Ils sont actuellement plus d’une centaine, mais l’été prochain, il n’y aura plus personne. Kuehne + Nagel, groupe suisse de logistique implanté à l’international, va fermer son site de Trappes, où il emploie 69 salariés fixes, une trentaine d’intérimaires, et une quinzaine de travailleurs handicapés. Les employés, qui y construisent des pièces détachées pour le transport routier, sont en grève la semaine dernière pour dénoncer ce transfert d’activité à Lieusaint, en Seine-et-Marne, à une soixantaine de kilomètres.

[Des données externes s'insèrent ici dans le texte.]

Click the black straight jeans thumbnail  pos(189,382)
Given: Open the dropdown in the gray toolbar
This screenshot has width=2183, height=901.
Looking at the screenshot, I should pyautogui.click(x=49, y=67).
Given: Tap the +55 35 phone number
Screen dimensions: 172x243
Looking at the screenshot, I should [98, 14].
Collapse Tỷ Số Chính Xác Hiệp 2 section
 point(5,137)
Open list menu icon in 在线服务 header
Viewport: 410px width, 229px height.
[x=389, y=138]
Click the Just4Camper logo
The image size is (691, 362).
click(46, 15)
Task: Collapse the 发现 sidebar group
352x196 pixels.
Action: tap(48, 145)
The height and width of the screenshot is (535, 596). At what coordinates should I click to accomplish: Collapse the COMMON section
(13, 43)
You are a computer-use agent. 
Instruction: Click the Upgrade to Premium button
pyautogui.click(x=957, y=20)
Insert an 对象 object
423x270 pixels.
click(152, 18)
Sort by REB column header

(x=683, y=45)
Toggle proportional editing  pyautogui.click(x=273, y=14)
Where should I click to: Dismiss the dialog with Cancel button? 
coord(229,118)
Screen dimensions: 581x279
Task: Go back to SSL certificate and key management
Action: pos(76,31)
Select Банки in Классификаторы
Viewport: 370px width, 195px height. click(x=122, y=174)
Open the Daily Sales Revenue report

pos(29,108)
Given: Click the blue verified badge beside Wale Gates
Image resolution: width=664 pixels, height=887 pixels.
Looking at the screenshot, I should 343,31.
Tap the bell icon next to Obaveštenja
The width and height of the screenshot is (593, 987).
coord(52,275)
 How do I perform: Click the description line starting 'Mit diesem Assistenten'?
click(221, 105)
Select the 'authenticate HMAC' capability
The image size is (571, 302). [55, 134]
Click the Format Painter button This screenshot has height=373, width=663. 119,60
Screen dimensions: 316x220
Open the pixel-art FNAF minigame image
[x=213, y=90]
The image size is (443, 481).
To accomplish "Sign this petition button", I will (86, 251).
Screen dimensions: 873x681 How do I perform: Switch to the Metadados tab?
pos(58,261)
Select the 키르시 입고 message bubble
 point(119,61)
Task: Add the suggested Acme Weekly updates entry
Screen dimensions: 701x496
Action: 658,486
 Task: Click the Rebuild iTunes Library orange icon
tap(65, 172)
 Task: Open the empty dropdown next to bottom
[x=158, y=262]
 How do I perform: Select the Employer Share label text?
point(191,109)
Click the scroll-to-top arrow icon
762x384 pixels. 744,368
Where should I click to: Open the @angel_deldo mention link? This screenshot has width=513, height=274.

« Ils proposent 37 postes […] mais, ils ont dit tout de suite ‘‘On sait très bien que la majorité ne va pas suivre’’ », confie José Manuel Teixeira, délégué FO et membre du CSE (Comité social et économique), rencontré le 17 novembre devant l’usine, où les salariés étaient mobilisés. « Nous dénonçons le PSE (Plan de sauvegarde de l’emploi) en lui-même. Il n’est pas à la hauteur du groupe. Nous appartenons à un grand groupe qui a les moyens », affirme Aristide Djahouri, délégué CGT du personnel, trésorier au CSE, également magasinier et cariste au sein de l’entreprise.

Une centaine de personnes sur le carreau

« C’est un PSE économique alors que le groupe fait des chiffres extraordinaires », abonde José Manuel Teixeira, tandis qu’Alexis Rival, secrétaire du CSE et délégué syndical CGT, évoque des résultats du groupe qui, « au niveau mondial, sont excellents », mais « au prix de leurs salariés ». Des salariés qui estiment que la décision a été annoncée « par des courriers en recommandé, au mois de mai », déplorent les syndicats au sujet de cette fermeture qui aurait été décrétée à l’initiative du client de Kuehne + Nagel, CNHI Iveco.

« C’est eux qui demandent à ce que l’activité soit bougée, mais, derrière, Kuehne et Nagel n’assument absolument pas le fait de dire ‘‘Nous, on a 70 personnes, on en fait quoi ?’’. C’est juste inacceptable », peste Alexis Rival. Le délégué CGT rapporte que le groupe leur aurait justifié le transfert d’activité par le fait « que le bâtiment est vétuste et que ça coûterait trop cher de le rénover, sauf qu’il n’y a absolument aucune étude qui a été faite dessus, on ne sait même pas combien ça aurait coûté. » Il assure en revanche que « l’investissement à Lieusaint coûte plus cher que le plan de sauvegarde ici ».

Les départs seraient prévus en deux phases et devraient commencer dès le mois prochain, selon les syndicats. « Une première phase de licenciements est prévue mi-décembre, pour une trentaine de personnes, et la deuxième vague en juin 2022 », précise Aristide Djahouri. « Tous [les salariés] sont déboussolés. On a la boule au ventre, résume-t-il. C’est notre activité, notre emploi que nous perdrons. Derrière, c’est des familles. On est laissés pour compte, sur le carreau, sans moyens. »

Il souligne que certains salariés ont « 30 ou 40 ans de boîte ». « On ne tient [pas compte] de l’ancienneté et de ce qu’on a investi pour que la boîte tienne », soupire son homologue de FO, José Manuel Teixeira. « Ces dernières années, on a vraiment redressé la barre, on a notamment amélioré la rentabilité de la boîte, et on ne récoltera absolument rien », avance quant à lui Alexis Rival.

Le tribunal administratif saisi pour faire annuler le PSE

La grève a été reconduite jusqu’au lundi 22 novembre minimun, jour de bouclage de notre édition. Selon certains syndicats, elle ne devait à priori pas se poursuivre au-delà.Les salariés se sont par ailleurs tournés vers le tribunal administratif dans le but d’annuler le PSE, annonce Aristide Djahouri.

S’ils n’obtiennent pas gain de cause, ils espèrent des compensations financières de leur direction. « S’ils veulent fermer leur site, qu’ils mettent les moyens, et que chaque salarié parte dignement », réclame le délégué du personnel, jugeant que pour l’instant, « c’est des miettes qu’ils nous proposent ». Contactée, Kuehne + Nagel n’a pu être jointe avant la mise sous presse de cette édition.